Retrieve all Unicode script(s) a string belongs to. Can also return the Script_Extension property (scx) which is defined as characters which are "commonly used with more than one script, but with a limited number of scripts".
Based on the Script_Extension, this library can also return the augmented script set to figure out if a string is mixed-script or single-script.

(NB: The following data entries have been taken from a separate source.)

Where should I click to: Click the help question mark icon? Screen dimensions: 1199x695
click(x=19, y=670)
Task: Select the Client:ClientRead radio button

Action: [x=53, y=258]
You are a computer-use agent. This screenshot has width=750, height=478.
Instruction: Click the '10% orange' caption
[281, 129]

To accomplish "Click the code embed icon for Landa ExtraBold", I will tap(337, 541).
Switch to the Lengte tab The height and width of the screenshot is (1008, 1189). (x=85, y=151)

Mixed scripts can be an indicator of suspicious user inputs.
Unicode version: 16.0.0 (September 2024)
Supported Rubies: 3.x (might work: 2.x)
Gemfile
gem "unicode-scripts"
Usage - Scripts and Script Extensions
require "unicode/scripts"
Unicode::Scripts.scripts("СC") # => ["Cyrillic", "Latin"]
# 4 letter script aliases
Unicode::Scripts.scripts("СC", format: :short) # => ["Cyrl", "Latn"]
# Single character
Unicode::Scripts.script("ᴦ") # => "Greek"

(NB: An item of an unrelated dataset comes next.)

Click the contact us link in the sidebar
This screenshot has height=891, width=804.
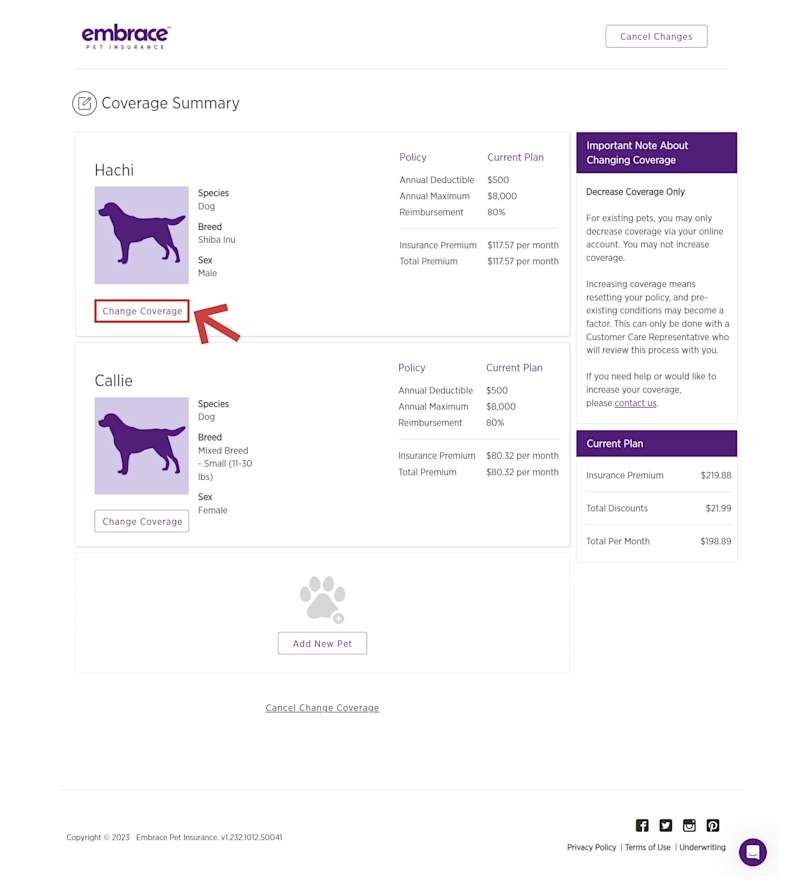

# Script_Extension property
Unicode::Scripts.script_extensions("॥")
# => ["Bengali", "Devanagari", "Dogra", "Grantha", "Gujarati", "Gunjala_Gondi", "Gurmukhi","Gurung_Khema",
"Kannada","Khudawadi", "Limbu", "Mahajani", "Malayalam", "Masaram_Gondi", "Nandinagari", "Ol_Onal",
"Oriya", "Sinhala", "Syloti_Nagri", "Takri", "Tamil", "Telugu", "Tirhuta"]
Usage - Augmented Scripts
Like script extensions, but adds meta scripts for Asian languages and treats Common/Inherited values as ALL scripts.
require "unicode/scripts"
Unicode::Scripts.augmented_scripts("ねガ") # => ['Hira', 'Kana', 'Jpan']

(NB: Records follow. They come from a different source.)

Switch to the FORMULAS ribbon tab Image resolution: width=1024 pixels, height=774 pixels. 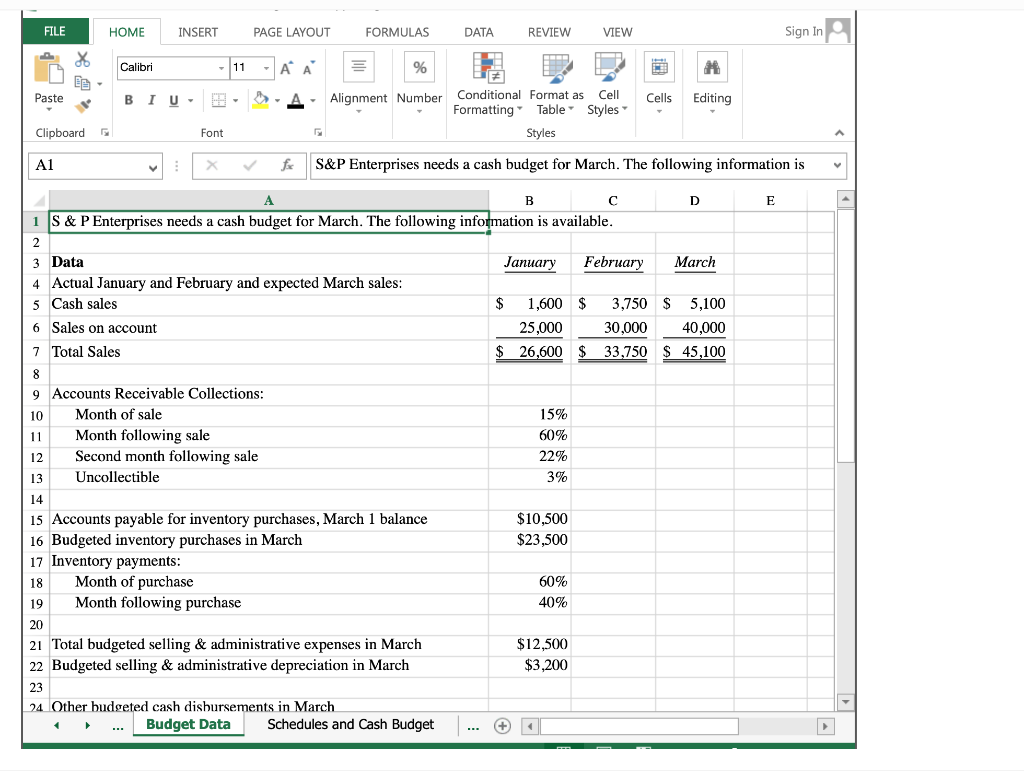coord(397,32)
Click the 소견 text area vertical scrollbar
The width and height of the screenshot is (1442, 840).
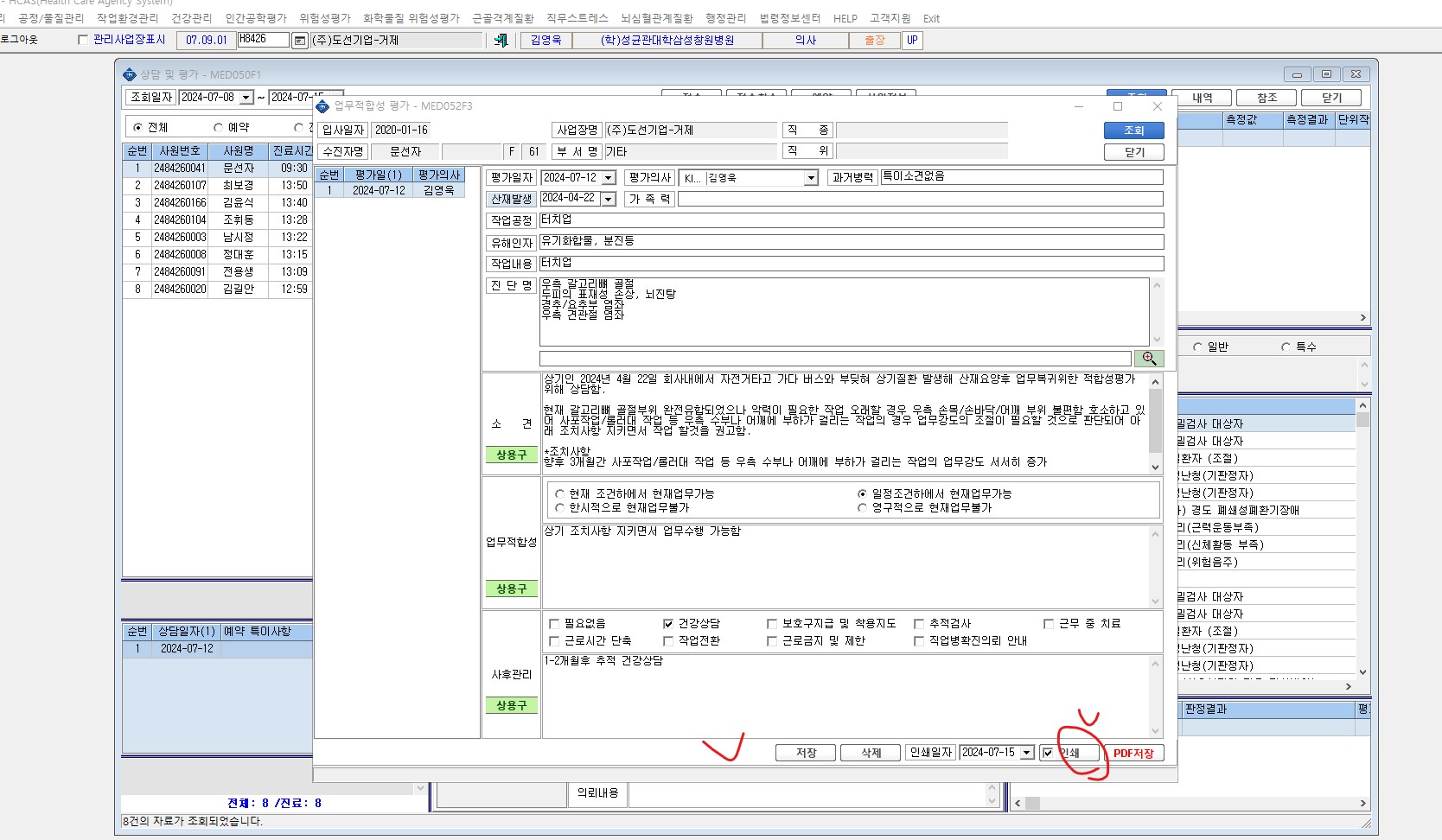[1155, 423]
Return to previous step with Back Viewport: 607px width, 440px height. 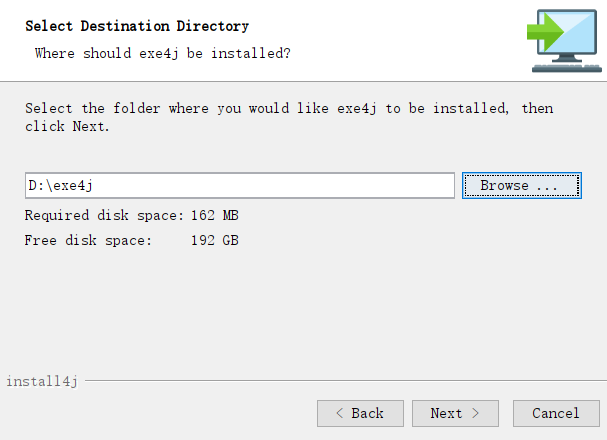[x=360, y=413]
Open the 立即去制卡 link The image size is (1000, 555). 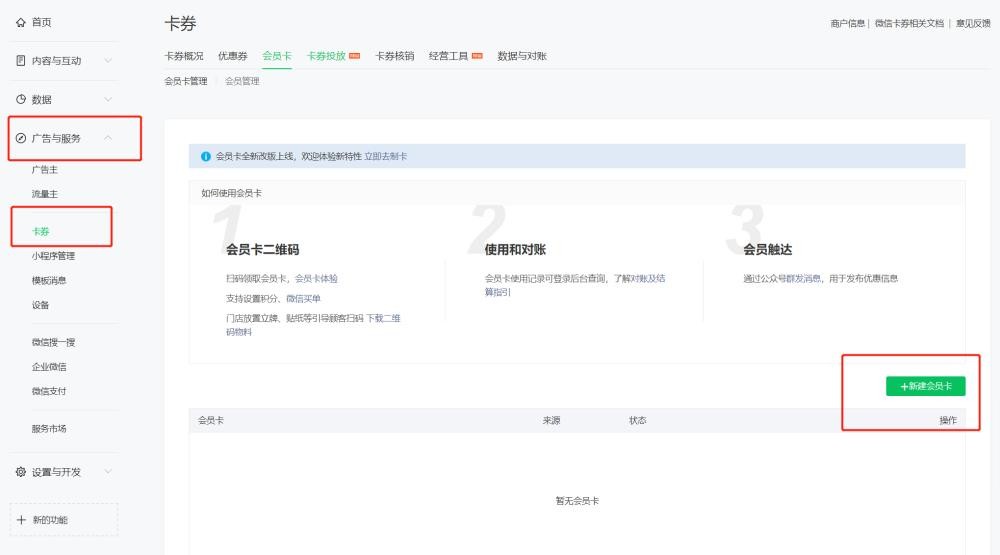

Unicode::Scripts.augmented_scripts("1") # => ["Adlm", "Aghb", "Ahom", … ]
Usage - Resolved Script
Intersection of all augmented scripts per character.
require "unicode/scripts"
Unicode::Scripts.resolved_scripts("СігсӀе") # => [ 'Cyrl' ]
Unicode::Scripts.resolved_scripts("Сirсlе") # => []
Unicode::Scripts.resolved_scripts("𝖢𝗂𝗋𝖼𝗅𝖾") # => ['Adlm', 'Aghb', 'Ahom', … ]
Unicode::Scripts.resolved_scripts("1") # => ['Adlm','Aghb', 'Ahom', … ]
Unicode::Scripts.resolved_scripts("ねガ") # => ['Hira', 'Kana', 'Jpan']
Please note that the resolved script can contain multiple scripts, as per standard.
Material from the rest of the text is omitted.